In emergent situations there is no requirement for consent, but notice to parents or surrogates should be as quick as possible, and at some point the surrogate will be in a position to give or deny consent. Withholding information from parents should get a coach or clinician fired (“we won’t tell your parents, they might make you sit out!”)
The Team Physician
High school and college teams will normally have a team physician (or designated clinician) on the sidelines during the games.
It would seem reasonable that joining a team provides implied consent to be examined on the field by the team physician, as injuries would be considered potentially emergent.
When the team physician sees the athlete off the field in a non-emergent situation, rules of informed consent would seem to kick in.
Clubs and Camps and Community Sports
Not all sports activity is provided for enrolled students of a school or college.
Sports such as gymnastics are often club based, or the athlete may be trained and compete in club and school settings (and national gymnastics is currently immersed in a scandal of immense proportions). Youth baseball, flag football, swimming and other sport are offered through various community organization.
Many middle school and high school athletes attend summer camps, either sponsored by universities or by prominent coaching figures.
Again there are both implied consent and overt consent issues and notice to parent issues, and failure by the sponsor or clinician might trigger unwelcome liabilities.
How to protect a child away from home? Investigate the camp especially the regular chaperone system and the health care chaperone system.
Parents and Legal Surrogates
What is a parent to do?
Ask a lot of questions. And the higher the level, the rougher the sport, the higher the likelihood of significant injury, the more questions should be asked.
The horrific scandal in national gymnastics centered at Michigan State University was based on lack of informed consent and lack of parental information (and this is not to blame the victims or parents).
Ask a lot of questions. And do not proceed without satisfactory answers.
Can an Athlete, Parent or Surrogate Say No to a Clinician?
Informed consent requires consent, and consent ultimately comes from the athlete, parent or the surrogate.
If a clinician seems to be rushing an athlete back to the field, or rushing the athlete into surgery, it is ok to say no. If a second opinion is required, it is ok to say no.
A parent or surrogate can also say no to a coach or athletic trainer who wants to put a child back on the field, perhaps too quickly.
It is ok to say NO!
Many sports injuries involve orthopaedic surgery, something I know a bit about. There are orthopaedists who fix knees, and orthos who specialize in fixing knees. I would pick the latter, who will probably not be found in a small town hospital, but in a major metro hospital.

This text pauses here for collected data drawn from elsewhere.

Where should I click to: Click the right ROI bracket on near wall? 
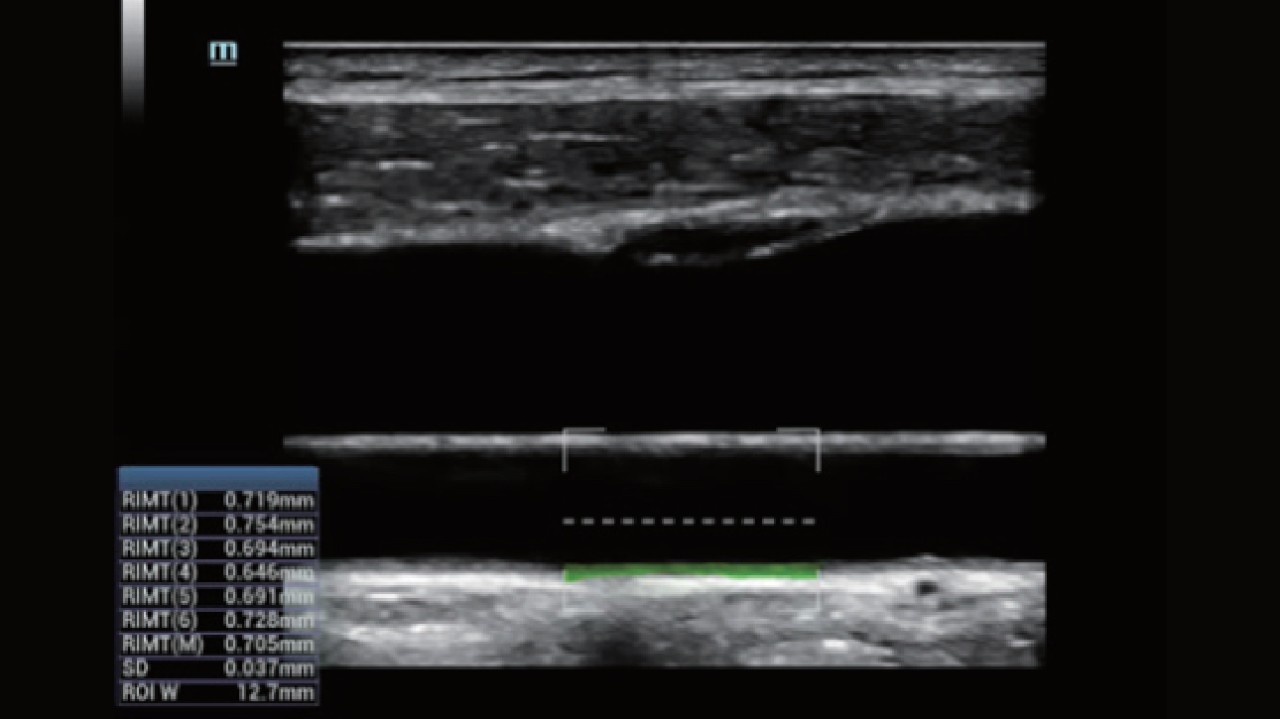point(817,448)
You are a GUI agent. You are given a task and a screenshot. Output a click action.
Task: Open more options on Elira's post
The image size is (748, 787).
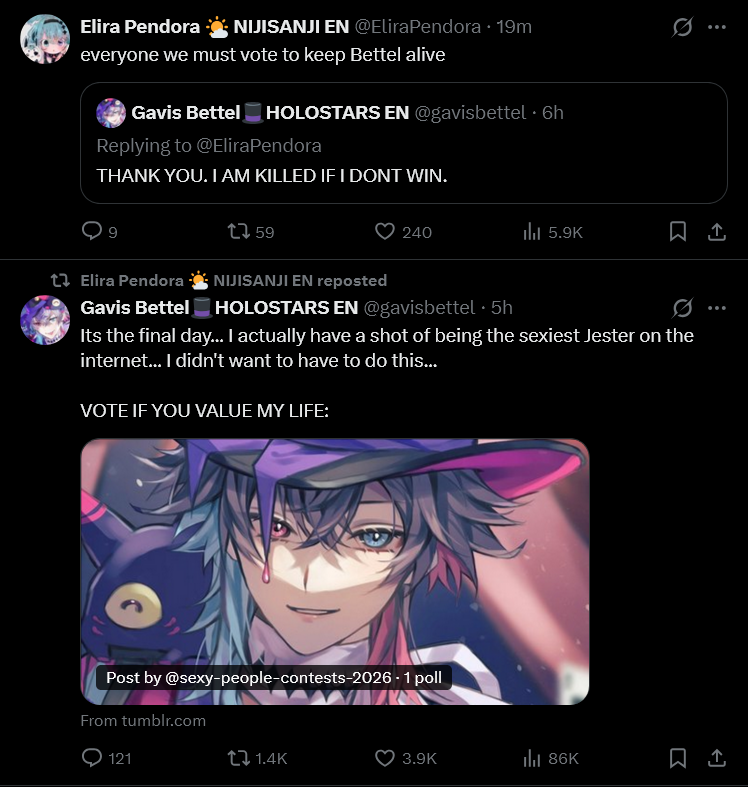717,27
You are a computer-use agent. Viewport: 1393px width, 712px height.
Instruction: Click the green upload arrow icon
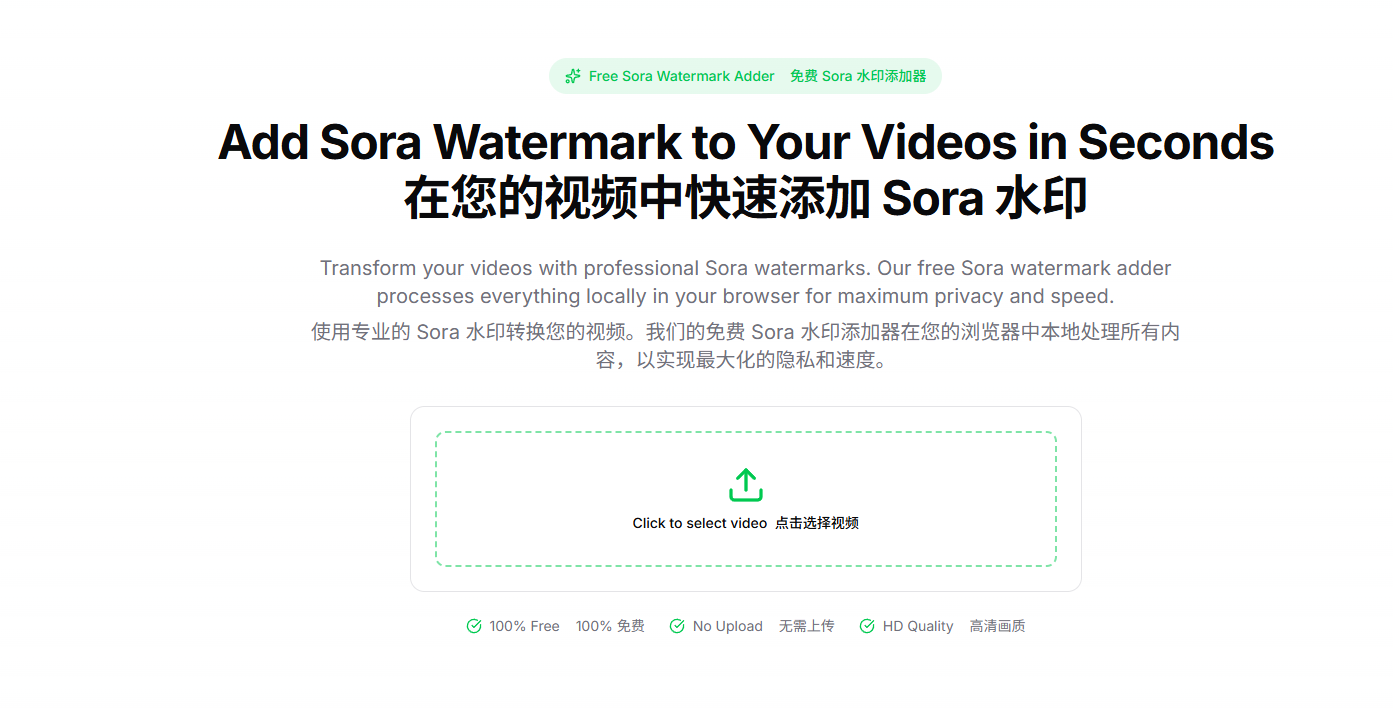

Rub It in the Dirt and Play Ball
There is an ethos in sport of playing through pain and injury.
There is a difference in playing through dings and nicks treated at bump clinics versus serious injuries needing more sophisticated medical treatment, which often mean missing games or meets.
The NFL and its’ alumni are now reaping a bitter harvest of this play-with-pain ethos.
Coaches should make the right decision, but parents should never count on that happening, even at the college level. Coaches live with pressures parents do not.
Like all executives and supervisors, school officials and other sports program sponsors are responsible for the design and operation of an appropriate risk management program. The program should be designed to protect the athletes and to protect the entity, using practices that accomplish both, but the athlete first.
It seems the answer to almost every question these days is “consult your lawyer.” A lawyer well versed in education law is a necessary member of the management team.
Any Good News?
Every year millions of young people have safe, healthy experiences with sports.
Adults are supposed to protect young people. We all have responsibilities.